> [DATA SHOWN]:
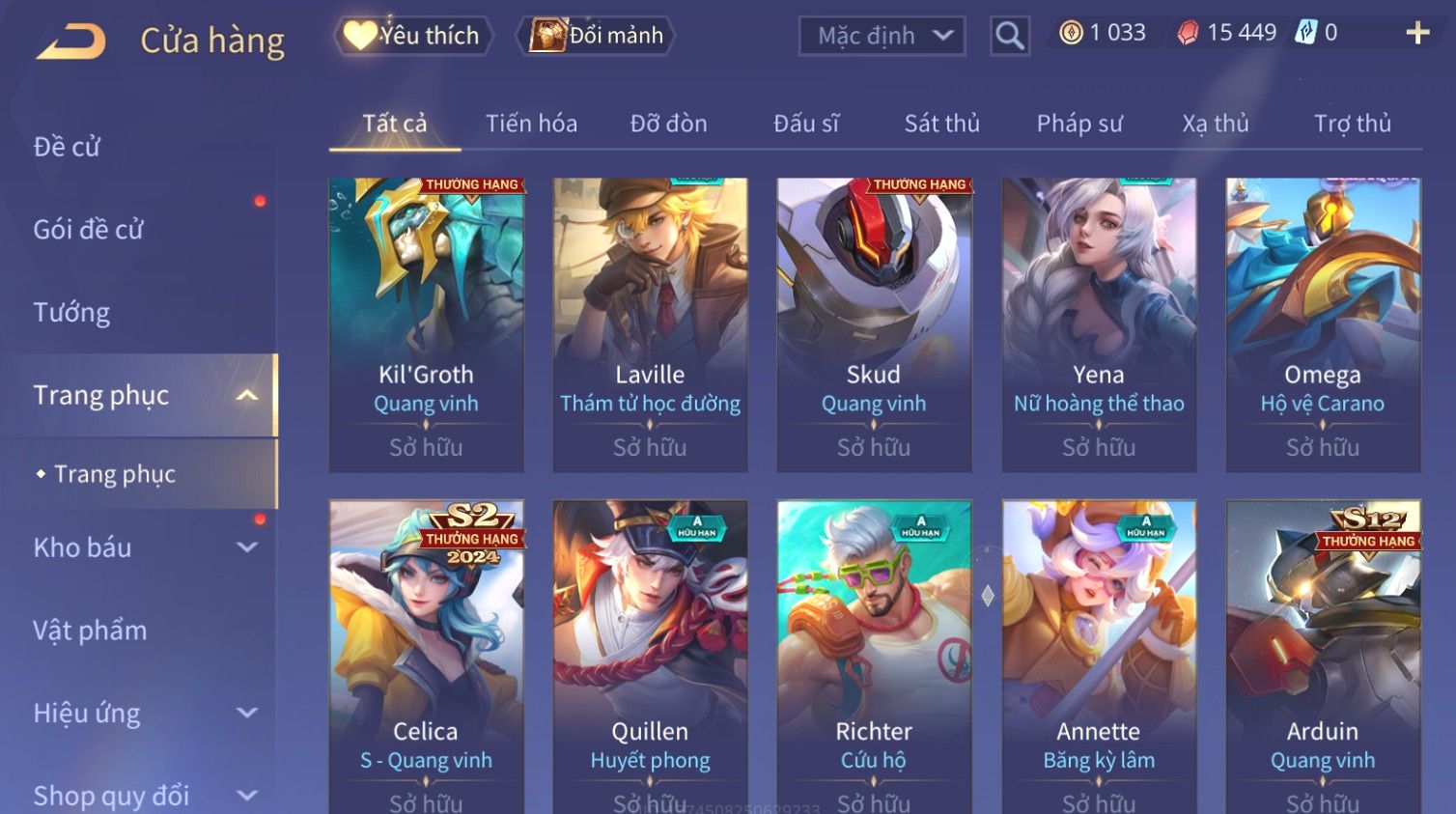Tap the red gem currency icon
Image resolution: width=1456 pixels, height=814 pixels.
click(x=1188, y=33)
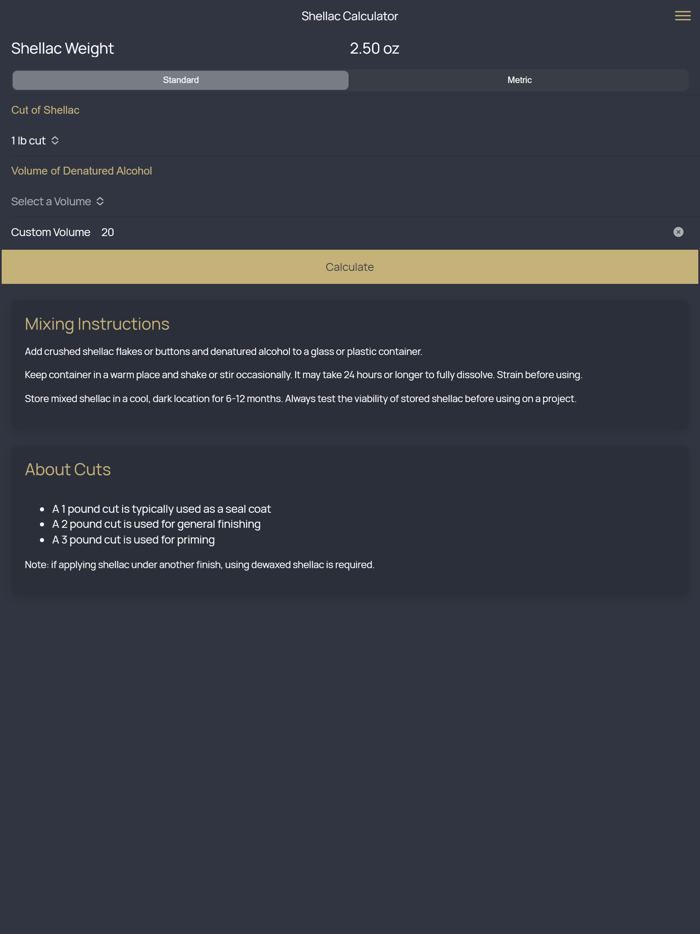Toggle the measurement system segmented control
700x934 pixels.
(350, 79)
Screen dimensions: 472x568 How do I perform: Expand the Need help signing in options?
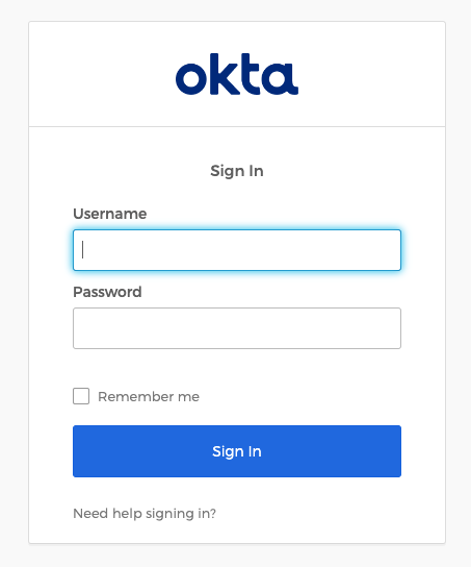coord(145,514)
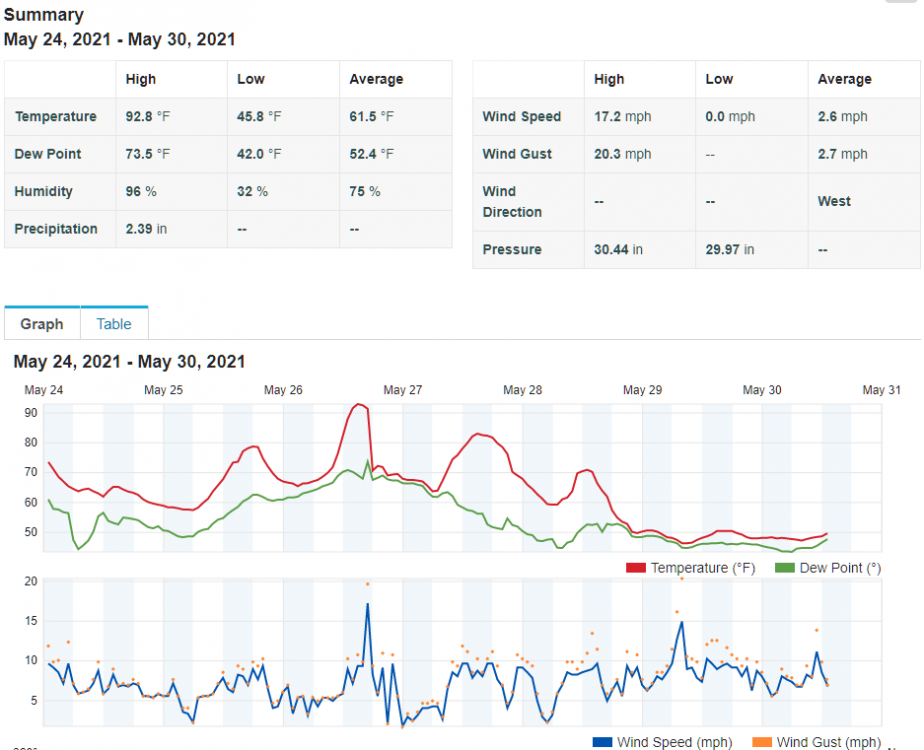Switch to the Table tab
Image resolution: width=924 pixels, height=750 pixels.
(113, 324)
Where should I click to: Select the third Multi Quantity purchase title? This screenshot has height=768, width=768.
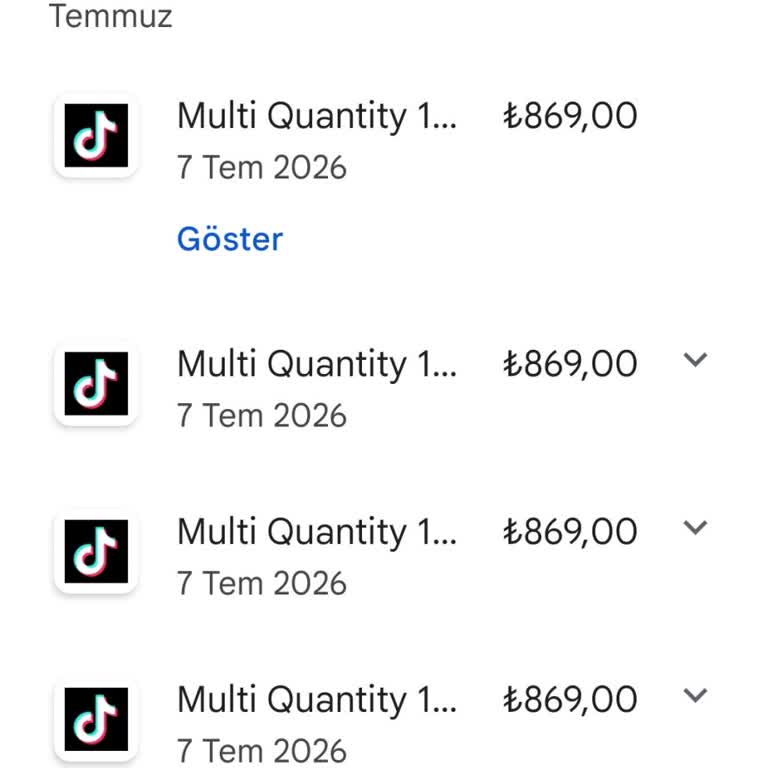point(317,532)
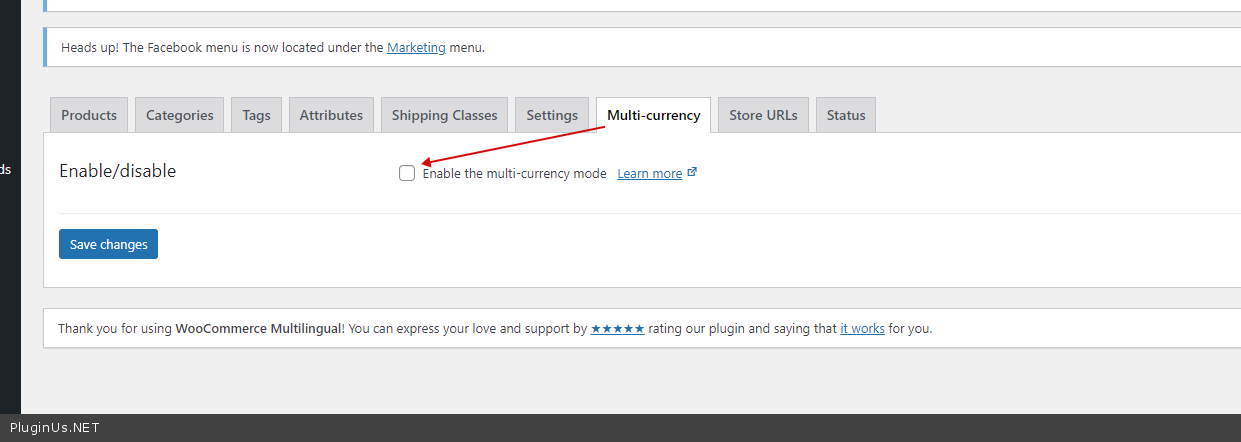
Task: Tick the multi-currency mode checkbox
Action: [x=407, y=173]
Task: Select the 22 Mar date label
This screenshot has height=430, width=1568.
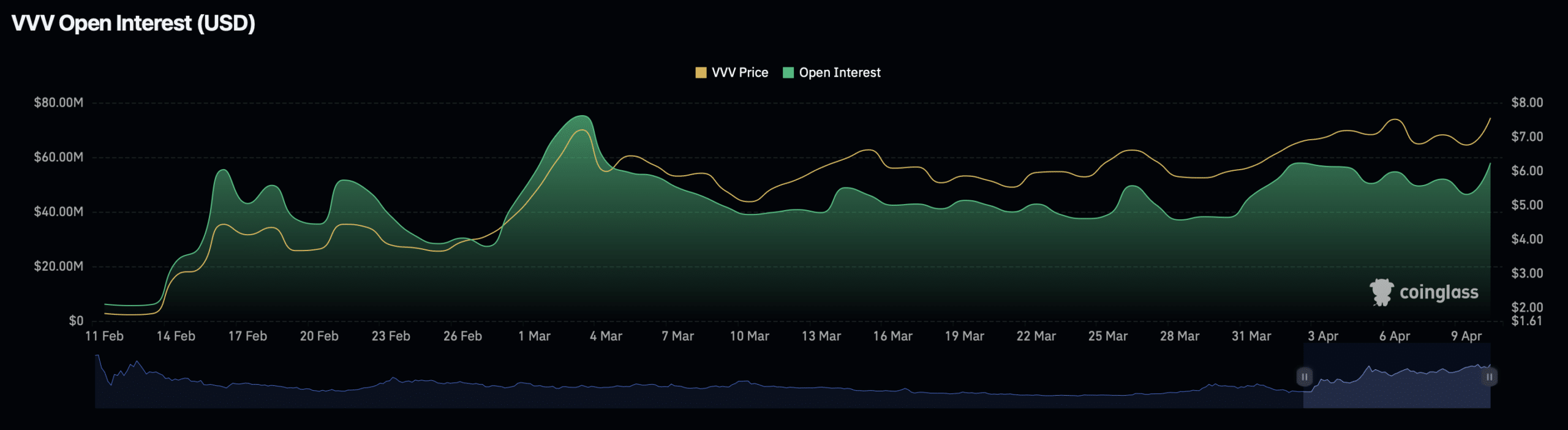Action: click(1036, 336)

> [DIRECTIONS FOR THIS TASK]: Only the lines from the one containing "Where should I" through the last line of the material should be returned, exactly and without pictures.

> [ANSWER SPACE]:
Where should I click to: Select the third Multi Quantity purchase title? This screenshot has height=768, width=768.
point(317,532)
Task: Tick the multi-currency mode checkbox
Action: [x=407, y=173]
Task: Select the 22 Mar date label
This screenshot has height=430, width=1568.
Action: click(1036, 336)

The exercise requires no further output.